Now is the time to renovate fescue lawns

Timothy Daly

Timothy Daly

Tall fescue is a popular grass in our area, and is easily established through seed or sod. Being a cool season grass, it holds its green color during the winter months while warm season grasses, such as Bermuda and zoysia, go dormant and turn brown.

Tall fescue grows rapidly during the fall and spring months. It thrives in a wide range of soil conditions. During the summer months it slows down and can suffer from extended periods of hot, dry weather. Fescue lawns require the addition of supplemental water in hot weather to remain green and healthy.

The best time of the year to plant fescue grass is between Sept. 15 and the end of October. Overseeding it too early in the season, such as August, can cause the seedlings to suffer heat stress and seedling diseases. Overseeding late in the season may prevent the grass from becoming fully established prior to the winter cold. Doing so in the spring is not advisable. Although it will germinate and grow, it has insufficient time to become established before the hot, dry days of summer.

Most established fescue lawns need to be periodically re-seeded since they have a tendency to thin out over time. Since our soils are mostly clay, they are easily packed tightly by rain, irrigation, equipment and foot traffic. Also, combined with the intense summer heat, the soil can become compacted decreasing the ability of the roots to grow and for air and water to penetrate into the soil.

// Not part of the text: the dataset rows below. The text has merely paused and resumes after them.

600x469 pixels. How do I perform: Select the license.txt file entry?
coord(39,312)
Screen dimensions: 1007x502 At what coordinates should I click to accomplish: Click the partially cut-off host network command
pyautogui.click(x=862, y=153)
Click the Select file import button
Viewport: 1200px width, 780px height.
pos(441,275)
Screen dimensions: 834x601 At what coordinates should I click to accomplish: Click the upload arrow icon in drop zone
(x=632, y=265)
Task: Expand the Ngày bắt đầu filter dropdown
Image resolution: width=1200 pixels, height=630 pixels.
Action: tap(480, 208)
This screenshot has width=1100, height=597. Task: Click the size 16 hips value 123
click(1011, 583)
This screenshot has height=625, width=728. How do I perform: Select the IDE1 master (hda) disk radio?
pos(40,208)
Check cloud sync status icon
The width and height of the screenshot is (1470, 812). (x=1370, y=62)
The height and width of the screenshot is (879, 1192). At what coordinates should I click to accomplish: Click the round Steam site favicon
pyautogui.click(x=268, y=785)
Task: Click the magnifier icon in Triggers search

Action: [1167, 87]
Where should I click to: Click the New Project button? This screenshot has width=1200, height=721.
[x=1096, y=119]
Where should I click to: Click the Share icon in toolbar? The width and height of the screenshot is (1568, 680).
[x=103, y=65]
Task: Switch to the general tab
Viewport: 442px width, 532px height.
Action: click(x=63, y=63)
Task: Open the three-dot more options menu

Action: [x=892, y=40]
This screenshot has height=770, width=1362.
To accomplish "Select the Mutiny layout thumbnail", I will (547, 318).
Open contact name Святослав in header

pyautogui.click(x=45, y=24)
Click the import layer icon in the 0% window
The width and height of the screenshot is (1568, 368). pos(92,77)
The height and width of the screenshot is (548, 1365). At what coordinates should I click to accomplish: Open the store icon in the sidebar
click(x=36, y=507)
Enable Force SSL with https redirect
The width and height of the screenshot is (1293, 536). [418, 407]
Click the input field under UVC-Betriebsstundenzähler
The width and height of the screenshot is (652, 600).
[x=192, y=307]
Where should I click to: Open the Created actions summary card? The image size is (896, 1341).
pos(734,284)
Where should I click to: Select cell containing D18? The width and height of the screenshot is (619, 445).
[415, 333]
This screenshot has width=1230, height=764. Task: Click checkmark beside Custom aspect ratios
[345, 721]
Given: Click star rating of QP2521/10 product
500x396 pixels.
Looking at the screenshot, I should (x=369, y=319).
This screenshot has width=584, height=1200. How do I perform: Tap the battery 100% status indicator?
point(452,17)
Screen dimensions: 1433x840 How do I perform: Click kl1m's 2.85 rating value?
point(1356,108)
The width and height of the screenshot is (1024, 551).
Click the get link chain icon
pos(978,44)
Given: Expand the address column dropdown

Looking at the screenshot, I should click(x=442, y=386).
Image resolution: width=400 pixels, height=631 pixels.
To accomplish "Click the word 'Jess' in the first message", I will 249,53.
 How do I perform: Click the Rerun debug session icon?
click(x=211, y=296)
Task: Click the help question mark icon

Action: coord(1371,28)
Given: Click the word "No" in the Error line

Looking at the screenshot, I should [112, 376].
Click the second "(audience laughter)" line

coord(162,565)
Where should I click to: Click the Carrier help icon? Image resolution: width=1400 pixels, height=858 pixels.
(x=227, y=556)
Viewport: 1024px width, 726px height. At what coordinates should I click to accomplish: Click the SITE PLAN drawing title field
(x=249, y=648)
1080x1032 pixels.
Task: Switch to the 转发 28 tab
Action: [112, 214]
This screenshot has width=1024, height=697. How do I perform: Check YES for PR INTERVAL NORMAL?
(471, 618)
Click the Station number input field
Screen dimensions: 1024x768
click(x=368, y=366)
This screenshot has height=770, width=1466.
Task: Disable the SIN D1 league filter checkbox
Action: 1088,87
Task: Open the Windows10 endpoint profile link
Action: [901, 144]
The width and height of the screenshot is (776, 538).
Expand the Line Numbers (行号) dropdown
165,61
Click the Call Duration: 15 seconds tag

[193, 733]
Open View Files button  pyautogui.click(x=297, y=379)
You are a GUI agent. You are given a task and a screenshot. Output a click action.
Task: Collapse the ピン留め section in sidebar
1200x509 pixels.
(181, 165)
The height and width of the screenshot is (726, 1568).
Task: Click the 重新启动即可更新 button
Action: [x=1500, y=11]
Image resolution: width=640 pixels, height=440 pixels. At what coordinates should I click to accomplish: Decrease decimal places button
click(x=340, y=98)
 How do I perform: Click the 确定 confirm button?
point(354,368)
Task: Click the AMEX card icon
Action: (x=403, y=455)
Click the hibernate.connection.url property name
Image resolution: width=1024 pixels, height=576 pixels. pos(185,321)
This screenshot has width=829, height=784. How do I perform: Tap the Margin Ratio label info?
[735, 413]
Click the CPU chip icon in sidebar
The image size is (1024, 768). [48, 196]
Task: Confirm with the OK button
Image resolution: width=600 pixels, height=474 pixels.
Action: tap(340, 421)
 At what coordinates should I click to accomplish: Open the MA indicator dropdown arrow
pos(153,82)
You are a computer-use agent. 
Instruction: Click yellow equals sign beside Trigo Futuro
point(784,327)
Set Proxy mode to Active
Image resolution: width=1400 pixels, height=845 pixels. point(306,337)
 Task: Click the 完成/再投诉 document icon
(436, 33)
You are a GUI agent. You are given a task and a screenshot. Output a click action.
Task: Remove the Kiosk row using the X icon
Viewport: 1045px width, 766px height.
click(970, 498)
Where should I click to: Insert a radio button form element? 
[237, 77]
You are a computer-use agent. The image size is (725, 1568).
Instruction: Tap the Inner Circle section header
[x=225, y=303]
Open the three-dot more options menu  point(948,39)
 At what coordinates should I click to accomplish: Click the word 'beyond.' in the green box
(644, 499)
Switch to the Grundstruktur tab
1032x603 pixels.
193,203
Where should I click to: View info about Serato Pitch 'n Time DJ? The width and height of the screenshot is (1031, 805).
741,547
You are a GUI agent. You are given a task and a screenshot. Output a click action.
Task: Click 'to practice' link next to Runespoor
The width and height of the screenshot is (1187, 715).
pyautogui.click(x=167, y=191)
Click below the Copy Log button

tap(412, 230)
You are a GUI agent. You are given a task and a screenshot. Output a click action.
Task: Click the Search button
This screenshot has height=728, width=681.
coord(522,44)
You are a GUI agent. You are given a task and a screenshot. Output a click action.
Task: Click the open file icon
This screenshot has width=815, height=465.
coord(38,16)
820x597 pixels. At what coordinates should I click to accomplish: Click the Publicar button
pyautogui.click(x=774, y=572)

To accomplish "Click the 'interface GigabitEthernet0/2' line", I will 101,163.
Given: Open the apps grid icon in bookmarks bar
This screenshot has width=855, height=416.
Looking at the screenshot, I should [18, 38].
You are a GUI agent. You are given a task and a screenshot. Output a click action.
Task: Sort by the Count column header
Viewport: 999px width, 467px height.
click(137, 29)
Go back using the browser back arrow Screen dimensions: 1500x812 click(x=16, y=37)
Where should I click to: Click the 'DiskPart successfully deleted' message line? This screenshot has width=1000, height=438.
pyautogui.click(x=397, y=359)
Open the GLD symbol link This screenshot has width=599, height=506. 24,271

To reduce compaction, use a core aeration machine with hollow tines that pokes holes into the ground and pulls out small 1- to 2-inch long “cores.” They are often available at rental or garden centers. Before aerating, mow the grass height to 2 inches to help improve the ease of aerating the soil and for the seed to make soil contact.

Core aeration roughs up the soil before seed distribution. It breaks up the compacted areas and helps improve the seed to soil contact, which improves the success of germination. When aerating, do so in a criss-cross direction by first going over the entire lawn, back and forth in one direction and then using the machine to go back and forth at right angles to the first series of trips.

The seed purchased should be of good quality to ensure a high percent of germination and minimal weed content. Using cheap seed can be quite expensive in the long run due to poor germination and purity. Make sure the seed is certified by the Georgia Crop Improvement Association (www.certifiedseed.org) with a blue tag on the seed bag. Apply the seed to the fescue lawn at the rate of three to five pounds per 1,000 square feet. Resist the temptation to apply more since closely growing seedlings compete with each other for water and nutrients, as well as become susceptible to disease.

One of the most commonly used type of fescue seed has been Kentucky-31. It is the old common cultivar of tall fescue that has been around for decades. However, new and more attractive varieties, often referred to as “turf-type” tall fescues have a finer leaf blade, darker green color, and a greater density and shade tolerance than K-31. Examples of the newer types of fescue are “Southeast,” “Rebel,” “Plantation” and “Millennium.”

After over-seeding has been completed, the upper one inch of soil needs to be kept moist during the time the seed is germinating which usually requires a light application of water on a daily basis. As the seed comes up and begins to grow, cut back the watering to a couple of deep, thorough applications per week. Refrain from mowing for a few weeks after the seed has been applied, and then mow at a height of two to three inches.

With proper preparation, planning, and using the appropriate cultural methods to maintain the fescue plot, you can have an attractive and healthy fescue lawn.